Limitations & Future Work

  • Progress GT relies on frame ratios: Defining \(b_t\) as current/total frames assumes linear temporal progress. This might be inaccurate when movement speeds are inconsistent or cycle lengths vary significantly (⚠️ This assumption's boundaries are not deeply discussed).
  • Small real-world sample size: With only 16 trials per real-world task, statistical noise is non-negligible; conclusions for some tasks (e.g., humanoid pumping at 50%) should be interpreted cautiously.
  • Evaluation depends on task-specific rules: Cycle counting relies on state-machine collision detection or pose peak detection tailored to each task, requiring custom evaluation tools for new task types.
  • Gaps in highly dynamic tasks: Success rates for complex contact/dynamic tasks like stirring or pumping are still around 50–53%, suggesting history + progress supervision alone may not fully cover highly dynamic cyclic manipulation.
  • vs. History Modeling Methods (Visual Memory/Large Kernels/Caches): While previous robotic history modeling focused on long-range tasks and high-dimensional visual fusion, this work targets harder cyclic tasks using cheap proprioception and cost-aware sampling rather than stacking visual memory.

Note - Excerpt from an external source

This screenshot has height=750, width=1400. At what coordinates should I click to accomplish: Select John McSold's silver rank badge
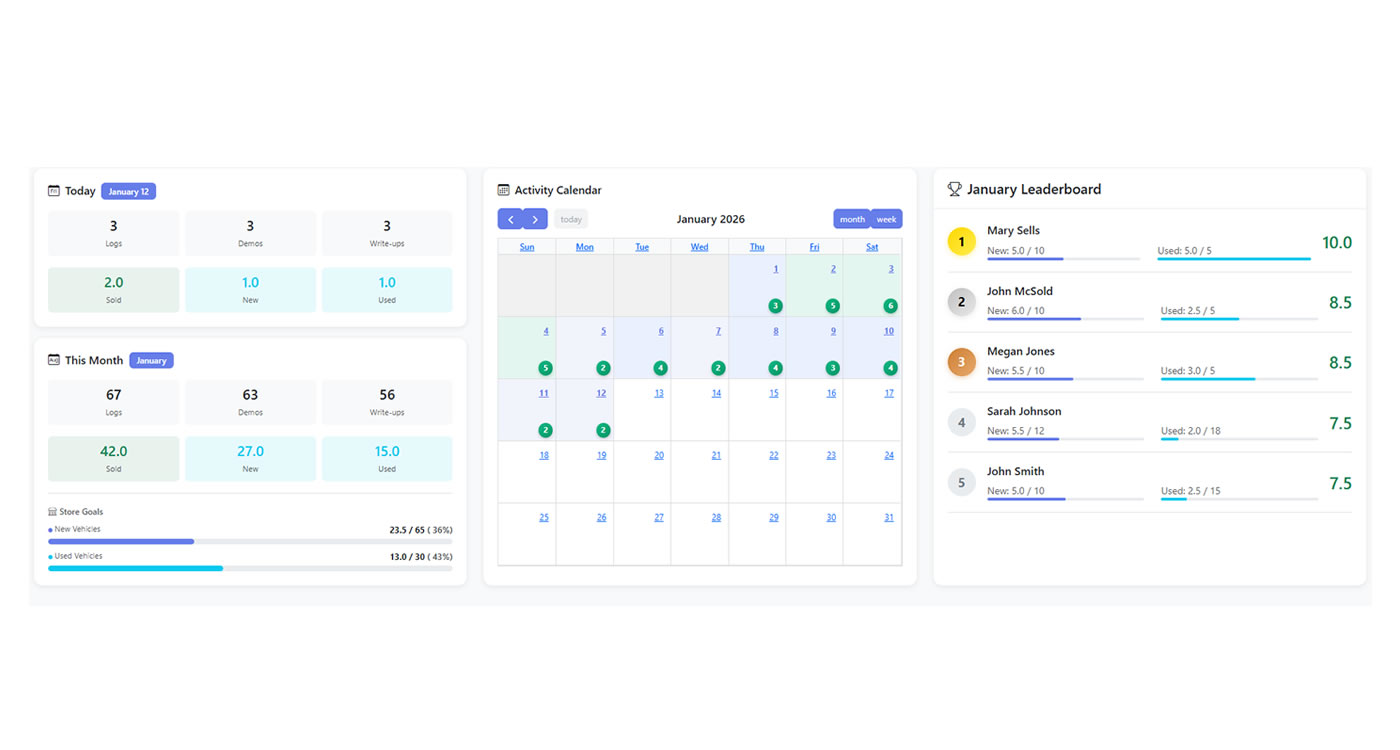tap(961, 301)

  • vs. Traditional Cyclic Task Methods: Early control-based methods adapt poorly to dynamic environments. Recent deep learning methods either fix the cycle count, are limited to specific scenarios, or rely on external models. Ours supports arbitrary counts and diverse tasks end-to-end.

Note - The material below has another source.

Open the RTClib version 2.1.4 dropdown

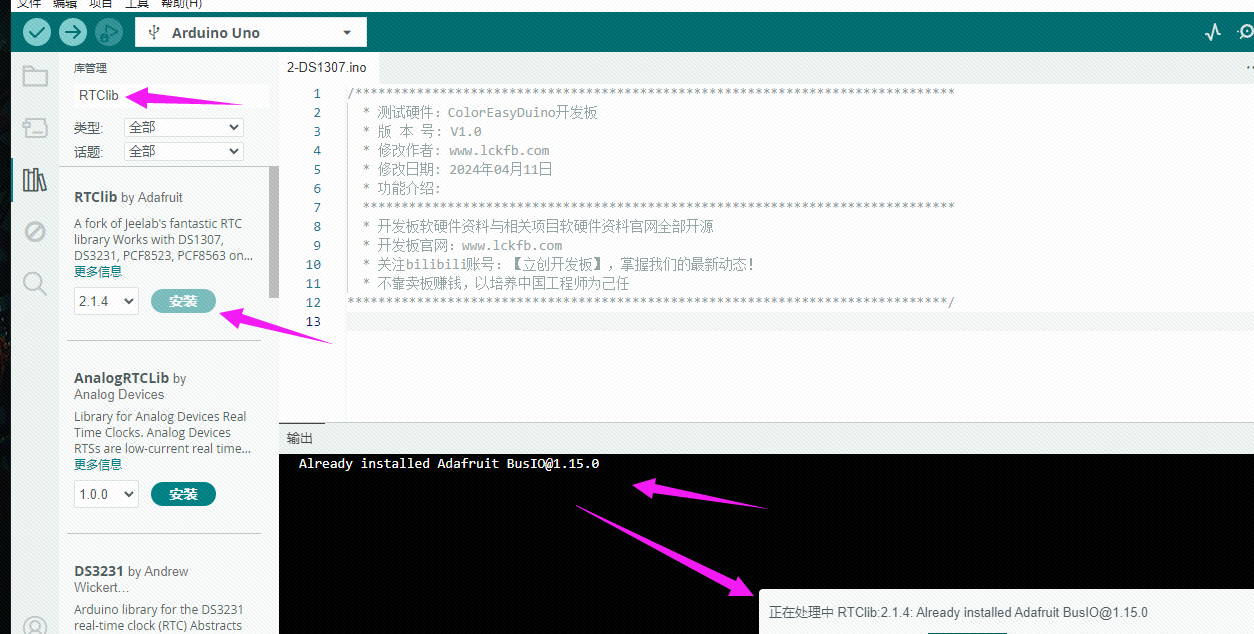coord(106,301)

  • vs. Short-horizon Imitation/VLA (DP, DP3, Pi-0, RDT): These fail at cyclic tasks due to an inability to distinguish current cycles. Ours serves as an enhancement—both outperforming them and acting as a plug-and-play module to boost their performance significantly.

Rating

  • Novelty: ⭐⭐⭐⭐ First to systematically define and solve cycle-based manipulation; the "Perception + Understanding" decomposition and cost-aware sampling are clean and effective.
  • Experimental Thoroughness: ⭐⭐⭐⭐ Comprehensive coverage across 8 simulation tasks, 6 real-world tasks, general tasks, and plug-and-play/efficiency analysis, though real-world trial counts are low.
  • Writing Quality: ⭐⭐⭐⭐ Problem motivation is intuitive (e.g., Fig 2 "looks the same / cannot count"), with clear mapping between methodology and results.
  • Value: ⭐⭐⭐⭐ Cyclic tasks are common in daily life; the method is lightweight, embodiment-agnostic, and plug-and-play, making it highly deployment-friendly.